Method, system and computer program for distributing software patches

Assignee

• International Business Machines Corporation · US

Inventors

• Enrica Alberti · Roma, IT
• Mauro Arcese · Roma, IT
• Gianluca Bernardini · Roma, IT
• Rosario Gangemi · Lavinio, IT
• Luigi Pichetti · Partinico, IT

Key dates

Classification

• Technology area (CPC G)Physics
• CPC primaryG06F8/65
• WIPO fieldComputer technology
• WIPO sectorElectrical engineering

Abstract

A software patch management solution (200) is proposed. The devised solution is based on the idea of automating the installation of the patches through a software distribution infrastructure. For this purpose, an automation engine (225) is added to a distribution server (110). The automation engine interfaces with a patch provider (125) acting as a proxy, which stores a local copy of the patches (210) and of a patch catalogue (215) for detecting corresponding vulnerabilities.
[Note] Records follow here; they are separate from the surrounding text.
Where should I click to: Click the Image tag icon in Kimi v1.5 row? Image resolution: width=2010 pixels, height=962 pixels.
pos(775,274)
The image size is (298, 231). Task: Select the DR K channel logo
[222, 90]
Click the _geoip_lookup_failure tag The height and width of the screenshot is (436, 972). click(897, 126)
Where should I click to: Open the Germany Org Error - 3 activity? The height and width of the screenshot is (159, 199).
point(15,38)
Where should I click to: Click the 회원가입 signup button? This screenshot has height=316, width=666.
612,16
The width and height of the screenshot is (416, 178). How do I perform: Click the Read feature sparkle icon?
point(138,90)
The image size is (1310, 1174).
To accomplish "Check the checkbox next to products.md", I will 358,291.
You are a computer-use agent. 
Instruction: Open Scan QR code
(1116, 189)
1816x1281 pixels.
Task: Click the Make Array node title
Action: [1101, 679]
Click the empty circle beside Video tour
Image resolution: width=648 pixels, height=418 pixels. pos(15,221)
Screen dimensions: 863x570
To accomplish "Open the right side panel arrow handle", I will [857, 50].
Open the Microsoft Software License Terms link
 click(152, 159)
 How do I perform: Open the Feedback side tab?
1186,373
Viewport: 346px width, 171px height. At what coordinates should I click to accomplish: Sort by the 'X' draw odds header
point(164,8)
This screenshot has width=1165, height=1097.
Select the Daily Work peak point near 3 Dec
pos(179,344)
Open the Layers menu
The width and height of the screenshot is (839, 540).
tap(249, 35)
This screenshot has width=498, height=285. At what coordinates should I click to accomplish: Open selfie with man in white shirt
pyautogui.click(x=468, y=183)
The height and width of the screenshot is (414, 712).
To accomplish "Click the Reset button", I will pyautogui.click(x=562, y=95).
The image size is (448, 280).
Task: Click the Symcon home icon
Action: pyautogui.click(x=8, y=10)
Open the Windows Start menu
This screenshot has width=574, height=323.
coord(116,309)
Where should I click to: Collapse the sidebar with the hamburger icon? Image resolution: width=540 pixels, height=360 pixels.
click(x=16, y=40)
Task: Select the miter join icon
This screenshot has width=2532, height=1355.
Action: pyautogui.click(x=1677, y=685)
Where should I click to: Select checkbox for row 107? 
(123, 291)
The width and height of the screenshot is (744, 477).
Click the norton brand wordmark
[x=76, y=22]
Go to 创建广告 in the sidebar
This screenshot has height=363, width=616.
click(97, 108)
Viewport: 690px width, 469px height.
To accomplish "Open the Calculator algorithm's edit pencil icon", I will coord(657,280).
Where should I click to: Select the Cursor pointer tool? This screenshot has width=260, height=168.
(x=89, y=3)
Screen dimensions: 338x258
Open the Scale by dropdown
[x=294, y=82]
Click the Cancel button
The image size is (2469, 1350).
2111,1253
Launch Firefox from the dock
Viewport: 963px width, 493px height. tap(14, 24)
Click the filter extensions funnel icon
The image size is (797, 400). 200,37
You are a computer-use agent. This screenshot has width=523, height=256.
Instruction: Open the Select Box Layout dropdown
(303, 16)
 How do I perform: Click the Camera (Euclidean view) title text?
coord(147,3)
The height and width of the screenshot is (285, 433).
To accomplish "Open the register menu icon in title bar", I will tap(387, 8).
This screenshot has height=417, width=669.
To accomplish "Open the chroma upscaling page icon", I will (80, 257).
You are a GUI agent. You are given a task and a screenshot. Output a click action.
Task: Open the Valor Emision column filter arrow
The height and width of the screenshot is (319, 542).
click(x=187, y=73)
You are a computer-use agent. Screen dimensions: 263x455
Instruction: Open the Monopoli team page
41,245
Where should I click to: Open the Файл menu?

The automation engine automatically builds a distribution plan for deploying the patches to the relevant endpoints (115), according to a vulnerability catalogue (230) that stores the actual exposures of the endpoints. The distribution plan arranges the required activities in the correct order, so as to minimize the number of rebooting of the endpoints; the distribution plan ends with an activity for scanning the endpoints, so as to update the vulnerability catalogue accordingly.